Your task is to copy each line of the listing that contains the word "شرطيين".

+===+

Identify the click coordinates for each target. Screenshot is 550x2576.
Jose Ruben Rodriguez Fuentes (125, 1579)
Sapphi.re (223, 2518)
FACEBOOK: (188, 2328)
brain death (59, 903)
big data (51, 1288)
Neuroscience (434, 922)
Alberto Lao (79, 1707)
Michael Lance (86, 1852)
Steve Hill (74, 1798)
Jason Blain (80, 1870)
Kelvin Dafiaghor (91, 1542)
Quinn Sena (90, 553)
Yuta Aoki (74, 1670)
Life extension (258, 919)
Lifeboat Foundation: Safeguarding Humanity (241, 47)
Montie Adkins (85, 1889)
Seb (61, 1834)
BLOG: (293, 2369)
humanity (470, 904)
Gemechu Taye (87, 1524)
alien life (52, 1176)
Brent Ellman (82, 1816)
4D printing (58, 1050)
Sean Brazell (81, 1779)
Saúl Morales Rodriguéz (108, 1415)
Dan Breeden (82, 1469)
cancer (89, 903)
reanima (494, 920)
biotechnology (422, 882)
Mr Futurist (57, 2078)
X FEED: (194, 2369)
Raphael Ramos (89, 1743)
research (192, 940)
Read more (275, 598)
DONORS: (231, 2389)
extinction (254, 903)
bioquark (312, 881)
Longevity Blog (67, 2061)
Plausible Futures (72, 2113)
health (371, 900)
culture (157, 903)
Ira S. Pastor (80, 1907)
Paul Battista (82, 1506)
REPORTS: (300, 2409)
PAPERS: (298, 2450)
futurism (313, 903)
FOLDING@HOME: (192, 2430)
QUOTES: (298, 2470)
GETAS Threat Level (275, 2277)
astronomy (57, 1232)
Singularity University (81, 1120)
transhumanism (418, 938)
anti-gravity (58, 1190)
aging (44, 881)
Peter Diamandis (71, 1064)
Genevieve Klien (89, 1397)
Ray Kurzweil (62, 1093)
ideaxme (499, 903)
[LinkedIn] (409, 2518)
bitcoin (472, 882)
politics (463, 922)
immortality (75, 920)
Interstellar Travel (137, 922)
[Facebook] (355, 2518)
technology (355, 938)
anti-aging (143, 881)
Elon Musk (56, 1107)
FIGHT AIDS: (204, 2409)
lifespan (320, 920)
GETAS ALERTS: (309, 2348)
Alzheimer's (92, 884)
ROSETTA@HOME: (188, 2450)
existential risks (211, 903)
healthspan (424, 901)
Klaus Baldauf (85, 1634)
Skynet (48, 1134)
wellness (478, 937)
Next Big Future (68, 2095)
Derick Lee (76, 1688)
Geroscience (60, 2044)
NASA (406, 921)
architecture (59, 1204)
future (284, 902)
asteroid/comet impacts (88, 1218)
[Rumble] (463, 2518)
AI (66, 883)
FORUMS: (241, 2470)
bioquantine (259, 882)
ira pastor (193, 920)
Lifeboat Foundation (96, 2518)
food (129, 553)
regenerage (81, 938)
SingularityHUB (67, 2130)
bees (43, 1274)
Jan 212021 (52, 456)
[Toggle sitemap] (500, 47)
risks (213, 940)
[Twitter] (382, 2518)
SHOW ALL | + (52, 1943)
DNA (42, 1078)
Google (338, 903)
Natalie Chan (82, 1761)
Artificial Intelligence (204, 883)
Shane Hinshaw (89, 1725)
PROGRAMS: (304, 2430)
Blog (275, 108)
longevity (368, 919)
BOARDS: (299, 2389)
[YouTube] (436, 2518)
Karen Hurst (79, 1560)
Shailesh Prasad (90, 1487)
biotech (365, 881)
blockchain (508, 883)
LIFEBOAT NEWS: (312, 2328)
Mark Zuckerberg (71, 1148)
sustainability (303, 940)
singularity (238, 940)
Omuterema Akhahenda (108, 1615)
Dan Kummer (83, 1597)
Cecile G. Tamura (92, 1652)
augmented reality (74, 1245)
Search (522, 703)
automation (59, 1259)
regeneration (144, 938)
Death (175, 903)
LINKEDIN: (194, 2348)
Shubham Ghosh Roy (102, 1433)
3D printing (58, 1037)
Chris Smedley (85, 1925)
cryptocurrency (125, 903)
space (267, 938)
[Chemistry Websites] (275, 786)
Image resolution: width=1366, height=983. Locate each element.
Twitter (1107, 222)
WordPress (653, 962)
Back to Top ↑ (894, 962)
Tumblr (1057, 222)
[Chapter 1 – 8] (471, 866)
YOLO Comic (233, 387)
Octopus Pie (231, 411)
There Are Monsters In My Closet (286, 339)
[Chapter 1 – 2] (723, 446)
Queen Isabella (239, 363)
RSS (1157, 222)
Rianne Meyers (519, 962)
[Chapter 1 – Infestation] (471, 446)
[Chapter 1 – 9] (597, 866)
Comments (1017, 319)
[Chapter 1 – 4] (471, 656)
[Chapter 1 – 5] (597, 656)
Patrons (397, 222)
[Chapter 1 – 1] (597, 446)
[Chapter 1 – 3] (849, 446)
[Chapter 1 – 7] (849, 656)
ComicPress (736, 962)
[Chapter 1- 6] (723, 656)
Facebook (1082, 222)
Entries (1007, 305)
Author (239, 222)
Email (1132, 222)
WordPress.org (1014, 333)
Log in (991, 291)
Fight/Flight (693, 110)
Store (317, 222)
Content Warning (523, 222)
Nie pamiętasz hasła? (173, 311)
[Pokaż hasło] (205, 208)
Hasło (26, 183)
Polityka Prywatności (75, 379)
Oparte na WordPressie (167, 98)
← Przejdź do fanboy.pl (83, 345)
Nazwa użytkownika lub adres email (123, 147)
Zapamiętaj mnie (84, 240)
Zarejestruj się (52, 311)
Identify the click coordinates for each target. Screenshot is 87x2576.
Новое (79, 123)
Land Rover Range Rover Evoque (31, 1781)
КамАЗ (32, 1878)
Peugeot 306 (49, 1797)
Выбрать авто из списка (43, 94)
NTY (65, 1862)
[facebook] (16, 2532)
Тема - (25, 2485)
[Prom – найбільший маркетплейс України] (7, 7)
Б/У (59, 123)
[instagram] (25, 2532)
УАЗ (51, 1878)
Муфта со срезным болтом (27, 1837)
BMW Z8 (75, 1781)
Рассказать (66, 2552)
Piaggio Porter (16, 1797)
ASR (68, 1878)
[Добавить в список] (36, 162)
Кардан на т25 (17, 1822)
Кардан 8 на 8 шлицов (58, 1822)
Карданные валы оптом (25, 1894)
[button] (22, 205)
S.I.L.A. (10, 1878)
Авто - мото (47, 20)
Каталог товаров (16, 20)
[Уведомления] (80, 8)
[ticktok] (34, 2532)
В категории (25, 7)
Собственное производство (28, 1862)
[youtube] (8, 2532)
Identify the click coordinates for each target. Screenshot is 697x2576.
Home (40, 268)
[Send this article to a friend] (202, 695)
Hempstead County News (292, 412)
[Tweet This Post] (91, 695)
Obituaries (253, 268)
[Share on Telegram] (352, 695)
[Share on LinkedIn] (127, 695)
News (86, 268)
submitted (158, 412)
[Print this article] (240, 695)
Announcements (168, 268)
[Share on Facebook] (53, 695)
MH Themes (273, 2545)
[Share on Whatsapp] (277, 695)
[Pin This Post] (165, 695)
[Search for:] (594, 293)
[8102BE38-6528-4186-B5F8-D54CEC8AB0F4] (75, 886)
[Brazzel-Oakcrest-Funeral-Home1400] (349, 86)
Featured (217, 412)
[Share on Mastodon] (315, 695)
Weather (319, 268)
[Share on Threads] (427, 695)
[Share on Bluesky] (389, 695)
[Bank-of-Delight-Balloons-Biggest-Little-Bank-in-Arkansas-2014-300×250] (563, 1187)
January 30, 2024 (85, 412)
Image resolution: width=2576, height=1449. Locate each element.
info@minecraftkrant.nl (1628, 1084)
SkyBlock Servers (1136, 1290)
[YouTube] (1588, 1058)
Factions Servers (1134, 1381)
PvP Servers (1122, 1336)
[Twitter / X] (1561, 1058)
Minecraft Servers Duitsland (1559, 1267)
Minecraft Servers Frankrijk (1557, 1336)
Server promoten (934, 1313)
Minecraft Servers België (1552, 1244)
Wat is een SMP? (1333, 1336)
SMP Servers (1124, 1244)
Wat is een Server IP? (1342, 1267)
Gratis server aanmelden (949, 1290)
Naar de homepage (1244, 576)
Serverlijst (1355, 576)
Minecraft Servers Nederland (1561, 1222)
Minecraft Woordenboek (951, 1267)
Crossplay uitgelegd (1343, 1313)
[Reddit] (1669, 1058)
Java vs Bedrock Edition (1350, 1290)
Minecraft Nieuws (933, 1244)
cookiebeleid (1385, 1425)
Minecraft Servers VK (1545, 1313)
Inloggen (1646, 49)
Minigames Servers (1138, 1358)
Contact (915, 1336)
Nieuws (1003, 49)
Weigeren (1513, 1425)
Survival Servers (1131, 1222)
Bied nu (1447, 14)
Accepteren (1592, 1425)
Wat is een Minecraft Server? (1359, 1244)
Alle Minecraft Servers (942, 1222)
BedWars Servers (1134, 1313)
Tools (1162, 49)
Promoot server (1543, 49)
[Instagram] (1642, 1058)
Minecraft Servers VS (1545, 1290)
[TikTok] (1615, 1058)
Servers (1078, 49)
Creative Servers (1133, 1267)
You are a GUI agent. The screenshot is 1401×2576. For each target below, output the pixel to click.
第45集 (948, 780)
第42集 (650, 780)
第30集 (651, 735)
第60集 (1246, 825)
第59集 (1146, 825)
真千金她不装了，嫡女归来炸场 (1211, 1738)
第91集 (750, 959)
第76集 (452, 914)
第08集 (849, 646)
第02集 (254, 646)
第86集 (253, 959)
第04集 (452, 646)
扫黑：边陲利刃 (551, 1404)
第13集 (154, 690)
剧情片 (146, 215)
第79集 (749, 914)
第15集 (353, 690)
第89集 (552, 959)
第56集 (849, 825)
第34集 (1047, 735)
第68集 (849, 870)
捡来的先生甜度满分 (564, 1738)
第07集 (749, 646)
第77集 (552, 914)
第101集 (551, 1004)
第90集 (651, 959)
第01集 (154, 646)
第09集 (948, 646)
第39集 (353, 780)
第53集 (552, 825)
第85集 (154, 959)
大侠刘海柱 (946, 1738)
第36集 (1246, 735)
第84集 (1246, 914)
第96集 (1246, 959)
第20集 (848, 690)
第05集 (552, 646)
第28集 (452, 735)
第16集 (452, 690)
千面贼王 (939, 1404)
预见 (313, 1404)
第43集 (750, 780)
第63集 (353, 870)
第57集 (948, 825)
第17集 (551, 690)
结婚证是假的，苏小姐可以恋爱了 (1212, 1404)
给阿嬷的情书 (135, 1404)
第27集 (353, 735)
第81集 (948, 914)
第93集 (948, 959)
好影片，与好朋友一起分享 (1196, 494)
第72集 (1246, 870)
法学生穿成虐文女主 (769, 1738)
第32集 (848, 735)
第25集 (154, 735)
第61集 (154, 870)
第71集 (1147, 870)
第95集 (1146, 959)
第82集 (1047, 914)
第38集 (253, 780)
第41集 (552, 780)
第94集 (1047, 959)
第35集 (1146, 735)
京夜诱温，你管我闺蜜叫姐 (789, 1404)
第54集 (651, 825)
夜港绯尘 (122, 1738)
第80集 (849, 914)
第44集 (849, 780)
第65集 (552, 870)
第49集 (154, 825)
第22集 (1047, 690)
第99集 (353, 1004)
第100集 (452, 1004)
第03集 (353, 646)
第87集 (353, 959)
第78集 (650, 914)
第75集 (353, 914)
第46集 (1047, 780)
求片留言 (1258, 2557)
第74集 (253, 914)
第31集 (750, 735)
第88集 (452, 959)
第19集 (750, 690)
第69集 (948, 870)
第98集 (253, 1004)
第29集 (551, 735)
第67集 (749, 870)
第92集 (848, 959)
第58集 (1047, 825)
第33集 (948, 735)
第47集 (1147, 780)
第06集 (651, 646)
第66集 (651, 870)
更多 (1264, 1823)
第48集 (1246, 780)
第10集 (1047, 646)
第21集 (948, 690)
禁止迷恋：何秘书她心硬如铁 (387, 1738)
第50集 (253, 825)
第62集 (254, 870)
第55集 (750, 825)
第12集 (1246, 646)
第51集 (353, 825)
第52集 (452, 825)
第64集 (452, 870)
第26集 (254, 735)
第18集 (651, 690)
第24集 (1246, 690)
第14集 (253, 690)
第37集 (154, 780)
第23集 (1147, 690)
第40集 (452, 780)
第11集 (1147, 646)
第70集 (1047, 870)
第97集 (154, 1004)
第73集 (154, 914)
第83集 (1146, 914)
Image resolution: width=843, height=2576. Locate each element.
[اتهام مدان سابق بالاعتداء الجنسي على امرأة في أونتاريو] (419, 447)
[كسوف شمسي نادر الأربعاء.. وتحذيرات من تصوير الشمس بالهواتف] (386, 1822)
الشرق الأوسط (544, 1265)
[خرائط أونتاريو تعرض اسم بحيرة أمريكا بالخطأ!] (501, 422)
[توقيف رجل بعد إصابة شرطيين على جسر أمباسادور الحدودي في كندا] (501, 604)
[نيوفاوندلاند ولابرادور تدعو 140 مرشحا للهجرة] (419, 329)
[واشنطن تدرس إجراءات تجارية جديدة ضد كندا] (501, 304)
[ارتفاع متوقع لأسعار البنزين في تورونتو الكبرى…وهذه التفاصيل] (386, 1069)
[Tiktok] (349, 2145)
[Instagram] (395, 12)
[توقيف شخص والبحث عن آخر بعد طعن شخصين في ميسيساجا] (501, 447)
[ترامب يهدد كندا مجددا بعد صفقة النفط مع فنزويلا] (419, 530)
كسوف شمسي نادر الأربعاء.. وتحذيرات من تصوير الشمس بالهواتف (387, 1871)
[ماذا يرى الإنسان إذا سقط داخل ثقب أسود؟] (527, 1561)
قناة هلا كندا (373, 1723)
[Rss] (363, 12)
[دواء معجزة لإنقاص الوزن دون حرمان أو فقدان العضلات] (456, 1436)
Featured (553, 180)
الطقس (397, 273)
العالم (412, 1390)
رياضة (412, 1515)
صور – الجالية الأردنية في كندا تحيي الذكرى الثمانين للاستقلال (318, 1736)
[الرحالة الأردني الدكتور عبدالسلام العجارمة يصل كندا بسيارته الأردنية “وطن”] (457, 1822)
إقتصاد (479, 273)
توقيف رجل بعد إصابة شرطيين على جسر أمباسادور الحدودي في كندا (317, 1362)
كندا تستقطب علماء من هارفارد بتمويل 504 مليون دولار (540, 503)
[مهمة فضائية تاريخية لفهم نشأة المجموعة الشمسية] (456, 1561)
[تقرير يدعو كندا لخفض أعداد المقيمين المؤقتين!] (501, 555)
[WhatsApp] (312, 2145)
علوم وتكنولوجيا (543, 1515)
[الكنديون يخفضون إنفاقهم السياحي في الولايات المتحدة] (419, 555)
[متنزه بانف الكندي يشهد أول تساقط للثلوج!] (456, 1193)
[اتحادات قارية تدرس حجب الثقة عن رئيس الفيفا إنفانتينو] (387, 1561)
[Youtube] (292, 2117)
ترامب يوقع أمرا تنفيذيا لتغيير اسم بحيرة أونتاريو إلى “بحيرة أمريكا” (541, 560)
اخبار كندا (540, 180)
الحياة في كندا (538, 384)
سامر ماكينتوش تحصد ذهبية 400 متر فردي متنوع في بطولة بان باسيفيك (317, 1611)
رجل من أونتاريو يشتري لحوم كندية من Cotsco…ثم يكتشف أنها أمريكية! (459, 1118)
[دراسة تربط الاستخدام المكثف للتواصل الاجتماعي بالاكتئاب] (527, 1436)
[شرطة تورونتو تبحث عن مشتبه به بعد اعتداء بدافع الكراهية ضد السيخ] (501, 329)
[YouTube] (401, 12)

+===+

**Exercise answer:**
[توقيف رجل بعد إصابة شرطيين على جسر أمباسادور الحدودي في كندا] (501, 604)
توقيف رجل بعد إصابة شرطيين على جسر أمباسادور الحدودي في كندا (317, 1362)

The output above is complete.